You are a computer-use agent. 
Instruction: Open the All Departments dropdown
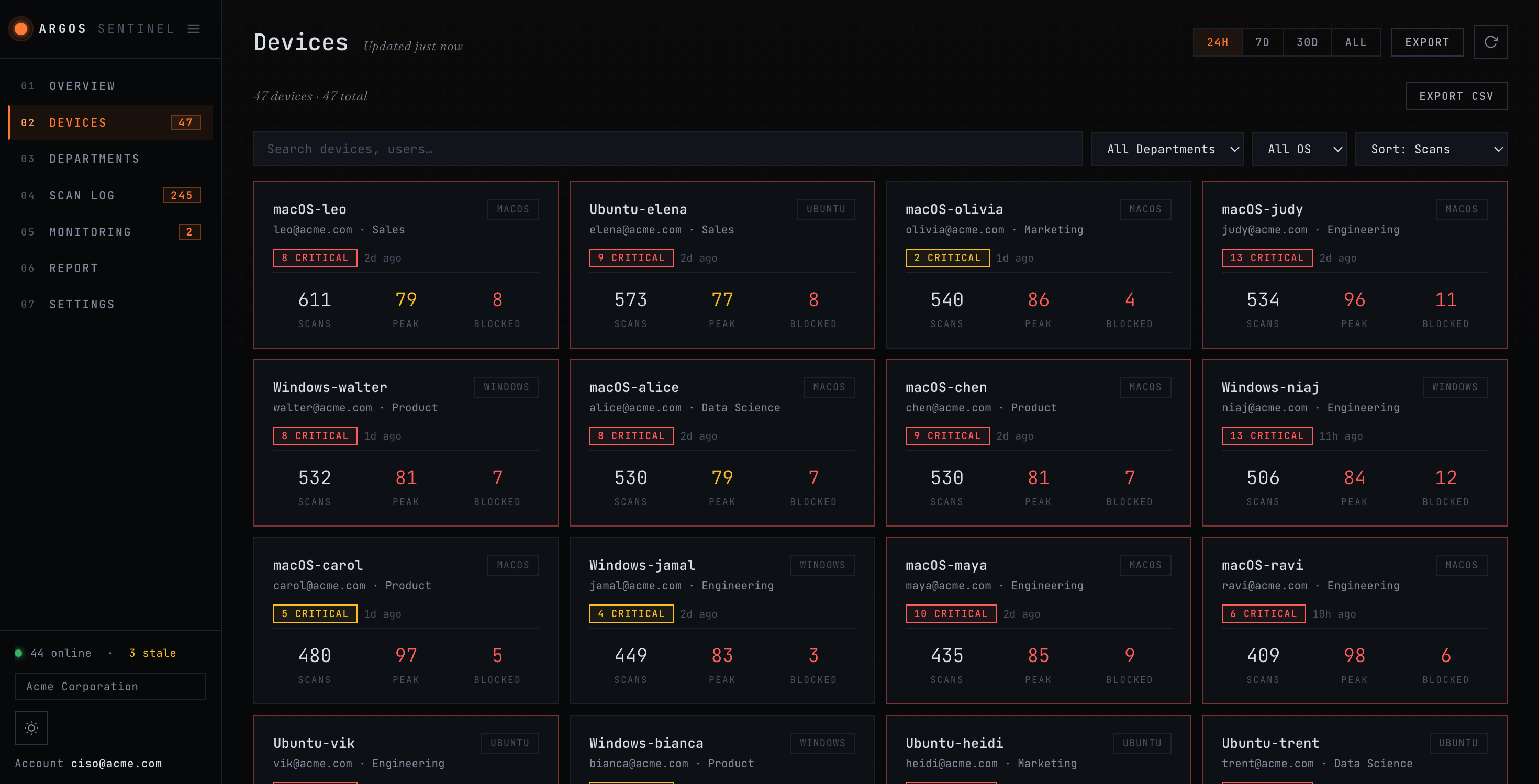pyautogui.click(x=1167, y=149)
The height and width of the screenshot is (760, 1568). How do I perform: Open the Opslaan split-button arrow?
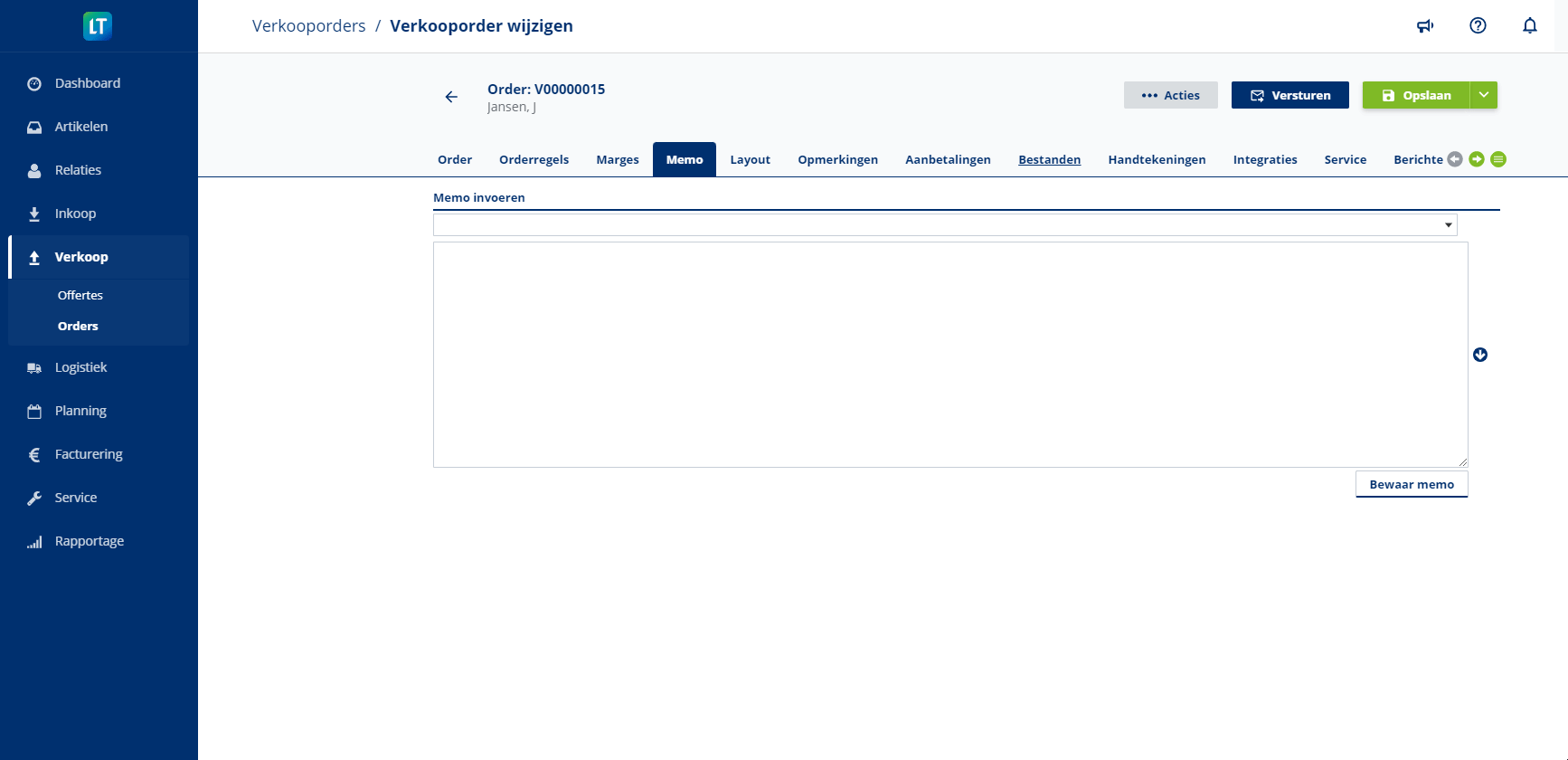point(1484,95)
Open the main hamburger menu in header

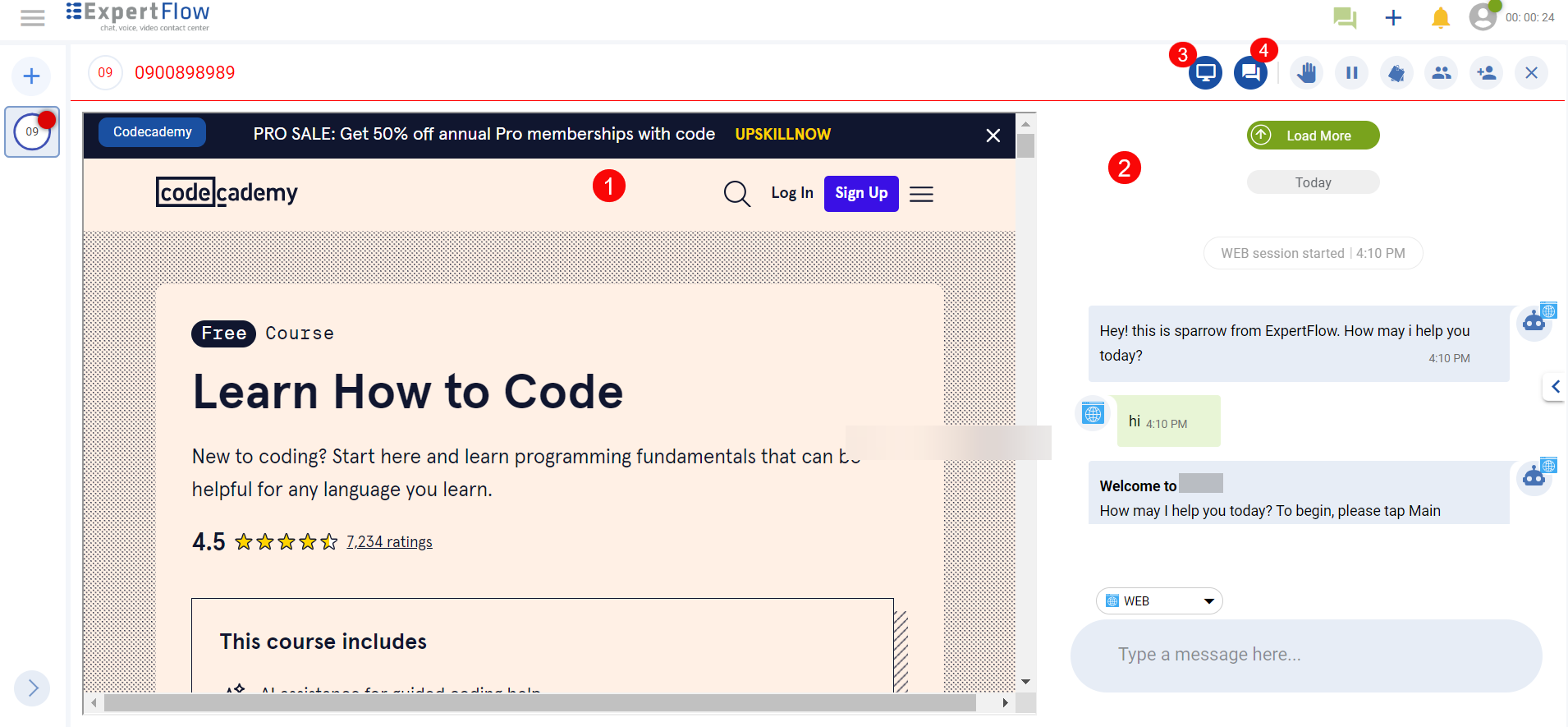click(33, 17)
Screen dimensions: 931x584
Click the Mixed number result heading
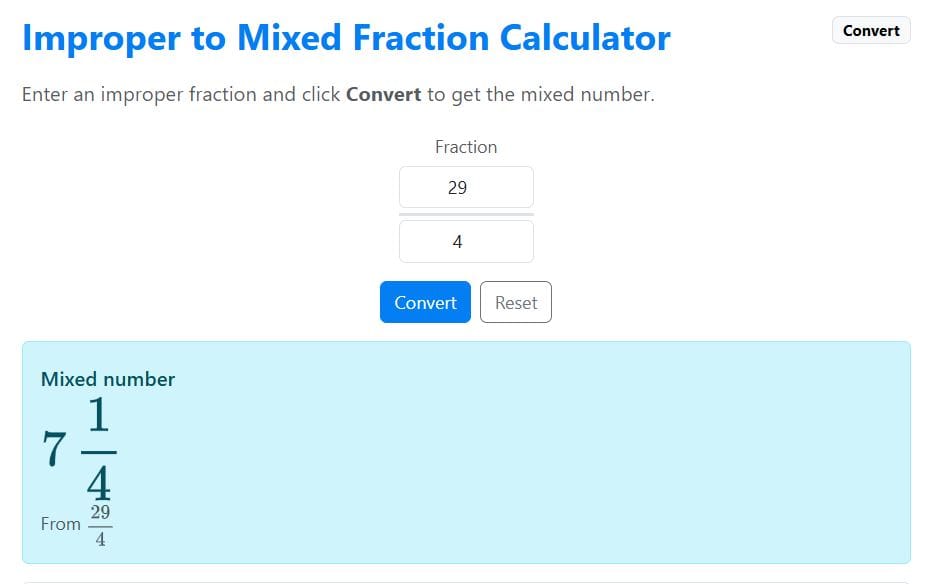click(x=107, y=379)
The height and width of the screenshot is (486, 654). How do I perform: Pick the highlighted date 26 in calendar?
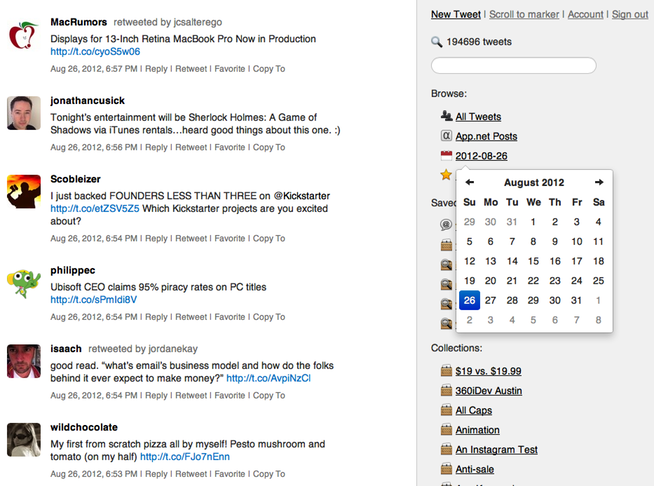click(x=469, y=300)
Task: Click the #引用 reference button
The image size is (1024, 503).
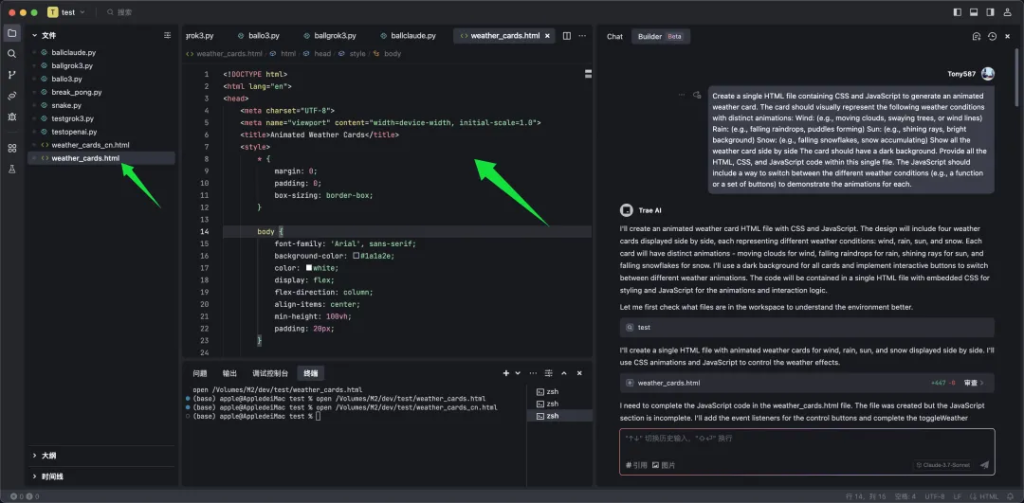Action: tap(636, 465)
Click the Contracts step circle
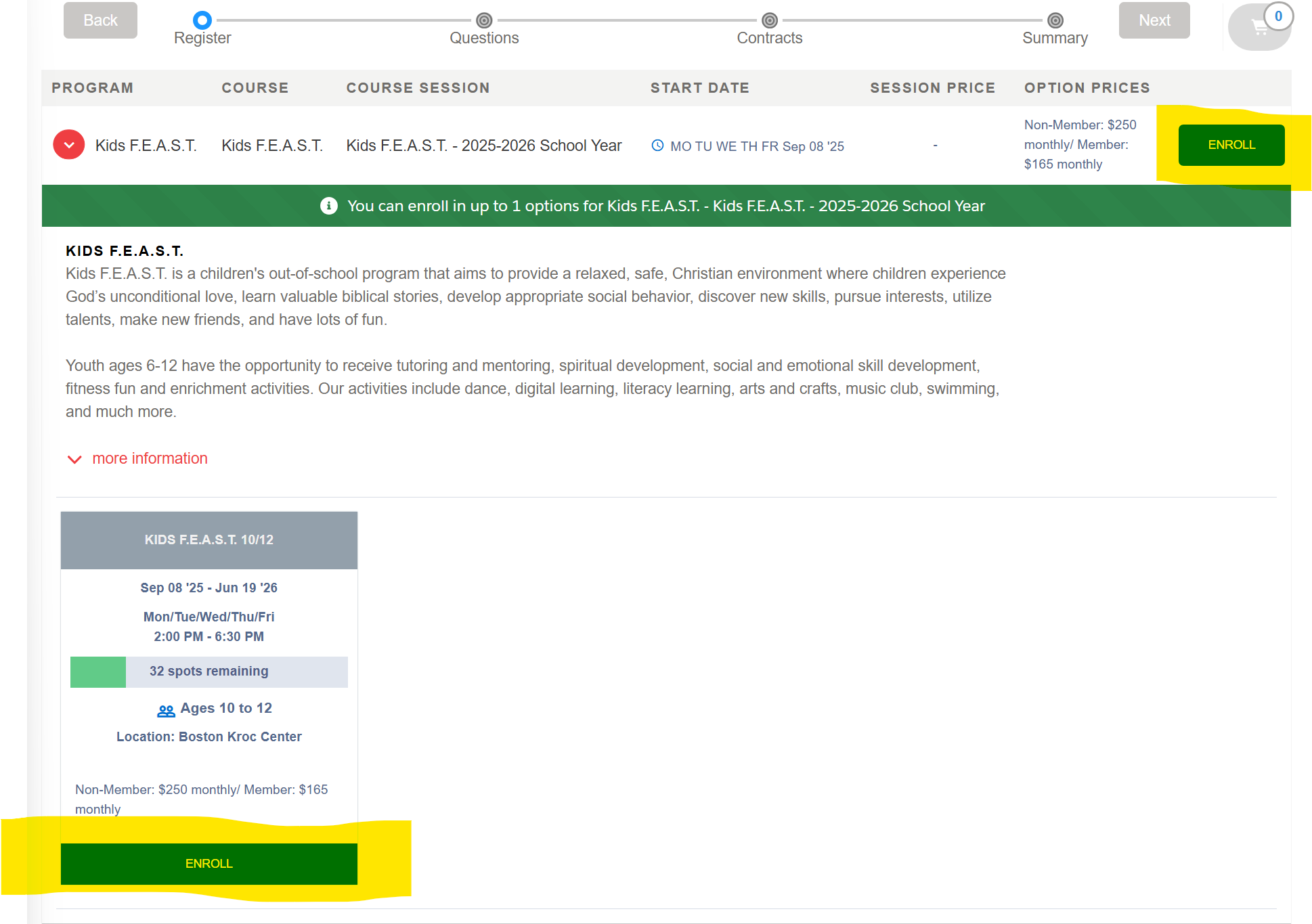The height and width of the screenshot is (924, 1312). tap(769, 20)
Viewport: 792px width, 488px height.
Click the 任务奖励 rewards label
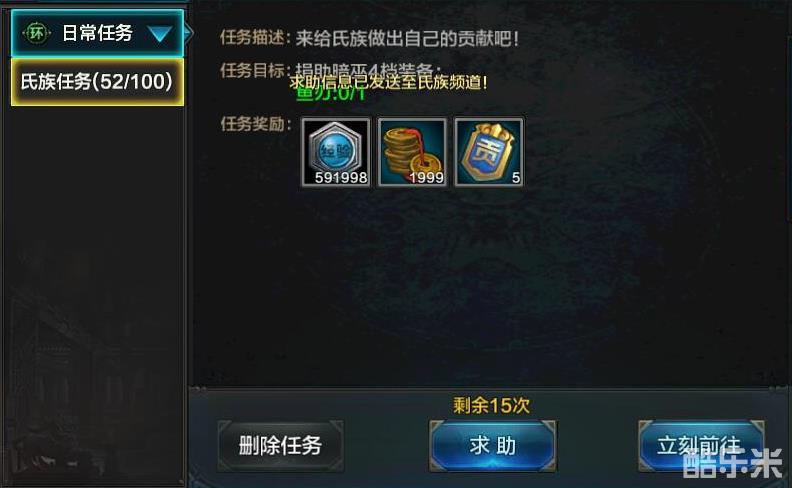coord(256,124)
§
_PROBLEM REQUIREMENTS_:
Copy out every item above word for word, leaving out the pictures.

_EXERCISE RESPONSE_:
You are a computer-use agent. 
Instruction: Open the All Departments dropdown
pyautogui.click(x=1167, y=149)
The height and width of the screenshot is (760, 1568). How do I perform: Open the Opslaan split-button arrow?
point(1484,95)
Open the main hamburger menu in header

click(33, 17)
Screen dimensions: 931x584
Click the Mixed number result heading
click(x=107, y=379)
The height and width of the screenshot is (486, 654). How do I perform: Pick the highlighted date 26 in calendar?
click(x=469, y=300)
Task: Click the #引用 reference button
The image size is (1024, 503).
Action: tap(636, 465)
Click the Contracts step circle
The height and width of the screenshot is (924, 1312). tap(769, 20)
Viewport: 792px width, 488px height.
Click the 任务奖励 rewards label
coord(256,124)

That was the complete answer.